No. They may be unhappy about the consequences of their behaviour and try to regain the trust of their victims so that they continue to have the benefit of those family relationships (including the benefit of being able to commit further abuse) but I would advise not holding on to any hope of genuine remorse from the perpetrator.

RantyAunty · 12/08/2021 19:57

No not at all. They'd never see themselves as abusive.
They don't see women and children as people.

Peach01 · 12/08/2021 21:07

No, they believe they're victims in the situation and that the person(s) they're abusing are the catalyst.

WhiskeyGalore212 · 12/08/2021 22:56

There's a lot of useful.insight o.to abusers in the lundy bancrifg book, he identifies their entitlement and their value system.

Stacey Dooley did a documentary on domestic violence against women and interviewes a recurrent offender, in Russia I think, abd he described his desire for control/domination, and his utter self righteousness/feeling of righteousness when he was abusing his partners.

I suppose that righteousness goes back to the values system Bancroft identifies.
To how they see women, as posters above have said.

All those things make ot pretty much impossible for an abuser to feel.theyre wrong or to feel sorry.

As posters have said, they truly believe, or convince themselves that it is the fault of the women.

Also, as mentioned above, they only really seem concerned of they think others might find out about it.

I was in a relationship with an abuser, I have no doubt that to this day he mostly blames me for his behaviour, and/or minimises it.
This is demonstrated by his attitude towards his exes too.
His minimisation was well in force during the relationship; he was just "fiery" but there was no real harm in him etc.

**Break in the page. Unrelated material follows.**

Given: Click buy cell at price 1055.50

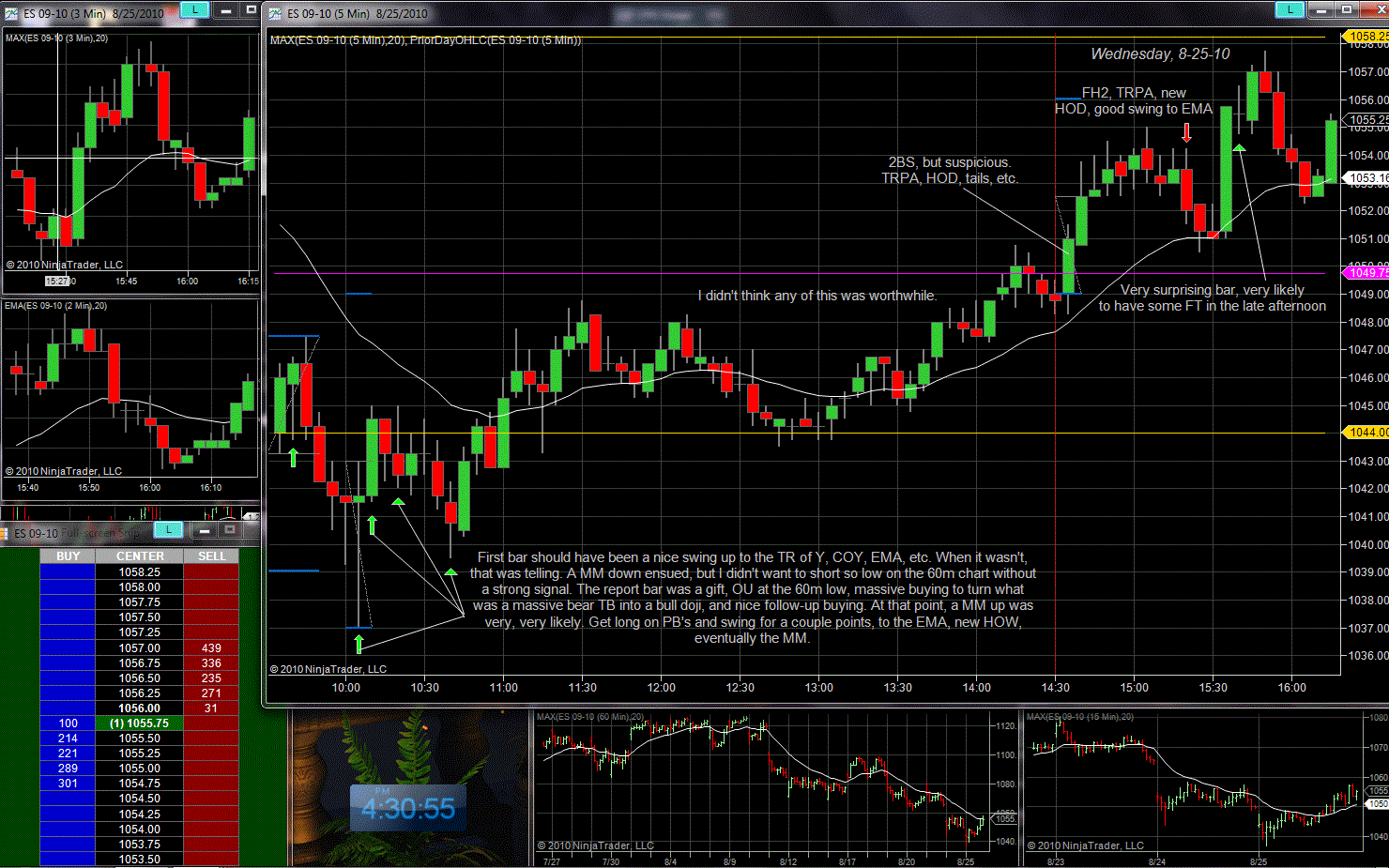Looking at the screenshot, I should point(68,739).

When we finished, I was crying- upset, sad, emotionsl avnd wondering if I was doing the right thing..... he started saying (and repeated it several times) "don't bad mouth me and I won't bad mouth you; ok".
His focus was on being exposed/his reputation etc.
Notably, I found out later that he's been bad mouthing me even before we finished and after we finished I had very weird attitudes from two mutual acquaintances whom i can only presume he spoke to. The character assassination and rewriting is a common thing with them; also goes to show they never acknowledge they're wrong or really feel sorry.

Starseeking · 12/08/2021 23:07

The only thing they care about is themselves, and how they are perceived by the outside world.

When I have miscarrying what would have been our DC3, my EXDP ignored me throughout, other than to tell me I was lazy (for staying in bed for 3 days, while the failed pregnancy exited my body) and to ask when he would get his lie-in. He never once even made me a cup of tea or meal during that time, I had to look after myself entirely.

Towards the end, he offered to "suspend hostilities" and drive me to the D&C which I was due to have under GA. When I refused on the basis that I'd rather a family member who actually cared about me accompany me, his response was rage that "I was making him look bad".

Bits in quotations are the actual words he used.

Starseeking · 12/08/2021 23:09

The character assassination and rewriting is a common thing with them

I recognise this behaviour completely.